##### Data for analysis

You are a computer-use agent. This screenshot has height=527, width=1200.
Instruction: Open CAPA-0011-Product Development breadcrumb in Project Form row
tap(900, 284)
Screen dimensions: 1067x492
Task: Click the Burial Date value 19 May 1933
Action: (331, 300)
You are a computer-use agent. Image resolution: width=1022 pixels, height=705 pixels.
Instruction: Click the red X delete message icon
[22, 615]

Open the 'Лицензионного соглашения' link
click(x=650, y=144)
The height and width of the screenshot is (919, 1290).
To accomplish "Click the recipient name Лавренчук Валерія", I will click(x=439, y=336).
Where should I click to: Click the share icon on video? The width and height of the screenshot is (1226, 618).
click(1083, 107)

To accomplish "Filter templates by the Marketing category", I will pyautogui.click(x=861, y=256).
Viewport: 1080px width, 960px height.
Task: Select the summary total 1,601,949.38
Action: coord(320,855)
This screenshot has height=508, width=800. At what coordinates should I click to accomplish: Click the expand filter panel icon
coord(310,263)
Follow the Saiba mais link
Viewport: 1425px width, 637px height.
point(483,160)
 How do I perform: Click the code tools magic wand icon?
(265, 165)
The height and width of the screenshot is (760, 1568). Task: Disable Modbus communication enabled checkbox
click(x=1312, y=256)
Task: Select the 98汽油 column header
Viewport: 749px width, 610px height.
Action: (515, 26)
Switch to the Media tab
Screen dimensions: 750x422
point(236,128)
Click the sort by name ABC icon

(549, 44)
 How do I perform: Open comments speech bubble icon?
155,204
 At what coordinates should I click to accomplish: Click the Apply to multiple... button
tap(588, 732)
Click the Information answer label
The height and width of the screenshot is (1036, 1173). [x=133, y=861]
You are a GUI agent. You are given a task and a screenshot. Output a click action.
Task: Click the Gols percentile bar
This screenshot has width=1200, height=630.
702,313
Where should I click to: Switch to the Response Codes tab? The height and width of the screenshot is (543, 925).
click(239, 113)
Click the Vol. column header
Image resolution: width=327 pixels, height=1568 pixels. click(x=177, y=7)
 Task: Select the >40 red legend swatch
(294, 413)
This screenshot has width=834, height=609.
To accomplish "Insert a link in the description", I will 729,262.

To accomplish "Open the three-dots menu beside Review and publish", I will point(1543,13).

##########

Goal of the exercise
Beginning with the line that contains "Follow the Saiba mais link", output each line of the listing above through the last one, exactly and with nothing added.

Answer to the exercise
Follow the Saiba mais link
Viewport: 1425px width, 637px height.
point(483,160)
 How do I perform: Click the code tools magic wand icon?
(265, 165)
The height and width of the screenshot is (760, 1568). Task: Disable Modbus communication enabled checkbox
click(x=1312, y=256)
Task: Select the 98汽油 column header
Viewport: 749px width, 610px height.
Action: (515, 26)
Switch to the Media tab
Screen dimensions: 750x422
point(236,128)
Click the sort by name ABC icon

(549, 44)
 How do I perform: Open comments speech bubble icon?
155,204
 At what coordinates should I click to accomplish: Click the Apply to multiple... button
tap(588, 732)
Click the Information answer label
The height and width of the screenshot is (1036, 1173). [x=133, y=861]
You are a GUI agent. You are given a task and a screenshot. Output a click action.
Task: Click the Gols percentile bar
This screenshot has width=1200, height=630.
702,313
Where should I click to: Switch to the Response Codes tab? The height and width of the screenshot is (543, 925).
click(239, 113)
Click the Vol. column header
Image resolution: width=327 pixels, height=1568 pixels. click(x=177, y=7)
 Task: Select the >40 red legend swatch
(294, 413)
This screenshot has width=834, height=609.
To accomplish "Insert a link in the description", I will 729,262.

To accomplish "Open the three-dots menu beside Review and publish", I will point(1543,13).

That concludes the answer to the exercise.